Binlerce aşk romanı yazılmış, ama aşkın romanı yazılmamıştı. Psikiyatrist doktor Mustafa Ulusoy, aşkın romanını yazdı: Aynalar Koridorunda Aşk...
Bu kitapta aşk adına bugüne dek yazılanların bir benzerini değil, aşka dair bugüne kadar yazılmayanları bulacaksınız...
SUNUŞ/ ÖNSÖZ
Teşekkür
İdeal bir ilişkide, arkadaşınızın sizi ne fazla, ne de eksik değerlendirmesi beklenir. Karşınızdaki insanın sizin hakkınızdaki makul kanaati, ilişkinin içinde barındıracağı olası dengesizliklerden hem sizi, hem de onu korur. Bir insanın sizde var olan yetenekleri görmezlikten gelmesi incitici olabildiği gibi, sizinle ilgili yüksek beklentilere girmesi ve yüksek beklentilerine âlet ederek sizi gerginleştirmesi de ilişkiyi zedeleyebilen tehlikeli bir tutumdur.

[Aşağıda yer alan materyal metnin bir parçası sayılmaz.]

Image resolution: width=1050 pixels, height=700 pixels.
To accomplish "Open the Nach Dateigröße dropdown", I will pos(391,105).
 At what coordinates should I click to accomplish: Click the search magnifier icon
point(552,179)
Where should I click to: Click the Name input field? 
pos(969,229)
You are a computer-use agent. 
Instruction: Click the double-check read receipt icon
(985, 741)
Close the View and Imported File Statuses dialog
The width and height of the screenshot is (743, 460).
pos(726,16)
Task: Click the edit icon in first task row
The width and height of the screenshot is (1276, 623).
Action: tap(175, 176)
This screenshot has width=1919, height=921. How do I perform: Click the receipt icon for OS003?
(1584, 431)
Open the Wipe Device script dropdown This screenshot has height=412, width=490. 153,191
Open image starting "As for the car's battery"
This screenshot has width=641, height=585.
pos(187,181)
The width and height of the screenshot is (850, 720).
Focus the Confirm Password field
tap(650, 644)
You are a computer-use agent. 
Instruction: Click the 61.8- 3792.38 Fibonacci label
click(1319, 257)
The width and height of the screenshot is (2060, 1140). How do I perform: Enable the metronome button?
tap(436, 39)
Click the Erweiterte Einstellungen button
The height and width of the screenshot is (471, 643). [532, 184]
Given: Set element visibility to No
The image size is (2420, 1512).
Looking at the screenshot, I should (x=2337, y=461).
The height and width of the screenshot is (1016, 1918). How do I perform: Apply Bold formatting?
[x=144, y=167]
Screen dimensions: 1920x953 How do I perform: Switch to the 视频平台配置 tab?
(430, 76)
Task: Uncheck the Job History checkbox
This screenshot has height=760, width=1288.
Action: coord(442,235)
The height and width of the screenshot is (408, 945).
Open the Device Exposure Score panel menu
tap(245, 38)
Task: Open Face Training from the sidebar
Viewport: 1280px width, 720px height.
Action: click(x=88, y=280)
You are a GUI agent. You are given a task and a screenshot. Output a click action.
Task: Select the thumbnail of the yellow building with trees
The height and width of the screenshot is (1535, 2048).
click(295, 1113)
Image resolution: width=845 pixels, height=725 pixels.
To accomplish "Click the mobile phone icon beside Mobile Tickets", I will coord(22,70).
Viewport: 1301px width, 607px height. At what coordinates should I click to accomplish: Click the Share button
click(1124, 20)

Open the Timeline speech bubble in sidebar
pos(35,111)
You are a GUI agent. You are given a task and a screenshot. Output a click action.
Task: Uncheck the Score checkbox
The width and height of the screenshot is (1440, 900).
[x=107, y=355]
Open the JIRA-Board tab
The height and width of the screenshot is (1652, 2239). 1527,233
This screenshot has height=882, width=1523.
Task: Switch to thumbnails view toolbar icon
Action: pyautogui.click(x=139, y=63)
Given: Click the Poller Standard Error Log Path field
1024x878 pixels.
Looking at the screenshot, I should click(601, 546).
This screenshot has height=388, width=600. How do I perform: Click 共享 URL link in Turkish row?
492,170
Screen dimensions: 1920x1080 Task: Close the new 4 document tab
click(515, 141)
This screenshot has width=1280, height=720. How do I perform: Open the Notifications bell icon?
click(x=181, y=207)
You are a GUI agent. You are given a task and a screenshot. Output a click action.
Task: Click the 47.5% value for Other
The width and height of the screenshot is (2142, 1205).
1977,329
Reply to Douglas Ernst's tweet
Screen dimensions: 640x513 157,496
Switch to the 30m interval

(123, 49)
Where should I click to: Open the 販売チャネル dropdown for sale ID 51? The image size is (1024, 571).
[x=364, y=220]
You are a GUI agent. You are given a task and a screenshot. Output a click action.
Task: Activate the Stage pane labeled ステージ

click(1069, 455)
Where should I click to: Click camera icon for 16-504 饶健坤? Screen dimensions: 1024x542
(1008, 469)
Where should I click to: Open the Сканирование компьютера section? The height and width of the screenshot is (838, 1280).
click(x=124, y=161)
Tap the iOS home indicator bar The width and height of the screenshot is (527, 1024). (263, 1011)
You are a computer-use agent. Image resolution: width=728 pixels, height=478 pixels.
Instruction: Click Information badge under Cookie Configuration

Yazı yazma konusunda, hem arkadaşım hem de editörüm olan Metin Karabaşoğlu beni hem yüksek beklentilere sokmadı, hem de benden umudunu kesmedi. Ilımlı umudu ile bende uyandırdığı yazı yazabilirlik duygusu benim için önemli bir motivasyon kaynağı oldu.
Bu kitabın yazılması sırasında editoryal yardımlarıyla bana destek ve cesaret veren Metin, aynı zamanda hayatımın zor bir döneminde yanımdan ayrılmadı; ilgisini, şefkatini esirgemedi. Sevgili Metin’in fedakârlık düzeyine varan şefkatli arkadaşlığı benim için bu kitabın yazılma süreci içinde önemli bir avantaj teşkil etti.
Begüm Gökçen, Burcu Şekersoy, Hatice Yurtoğlu, Yasemin Köse, Yaprak Levent, Özlem Kaba, Nurdan Özdemir, Handan Özdemir, Betül Sırma, Vildan Bayramoğlu, Özge Öndül, Öyküm Öndül, İrem Buğrul kitabın ilk nüshasını okumayı kabul ederek, kitabın gerek içeriği gerek biçimi konusunda benim için çok yararlı ciddi ve ilginç değerlendirme ve önerilerde bulundular.
Yine kitabın ilk nüshasını okuyan değerli psikoterapist Yavuz Erten psikiyatri ile edebiyat arasındaki yolculuğun zorluklarına ve olası sorunlarına dikkat çekti ve bana cesaret verdi.
Psikiyatrist Erol Göka, üç yıl önce birlikte konuşmacı olarak katıldığımız bir toplantıda grup dinamikleri ile ilgili konuşmasında “aynalar koridoru” kavramından bahsederken, ben kitabın başlığının konulduğuna kanaat getirmiştim. Sevgili Erol farkına varmadan kitabın başlığını bana önermiş oldu.
Annem Hatice, babam Halil Ulusoy bana sık sık Mutlak Varlıktan bahsettiler. Kardeşlerim Hacer, Menşure, Betül, Seyda’yı ihtiyacım olan zamanlarda hep yanımda buldum. Kızlarım Zeynep ve Serra, onlarla geçirebileceğim vakitleri kitabın yazılması için harcamama izin verme fedakârlığında bulundular.
Bana en mahrem ve gizli yaşantılarını anlatan hastalarım hayatın acılarını fısıldadılar ve zor olan hayat karşısında cesur duruşlarıyla bana insanın aslında ne kadar dirençli yaratılan bir varlık olduğunu gösterdiler.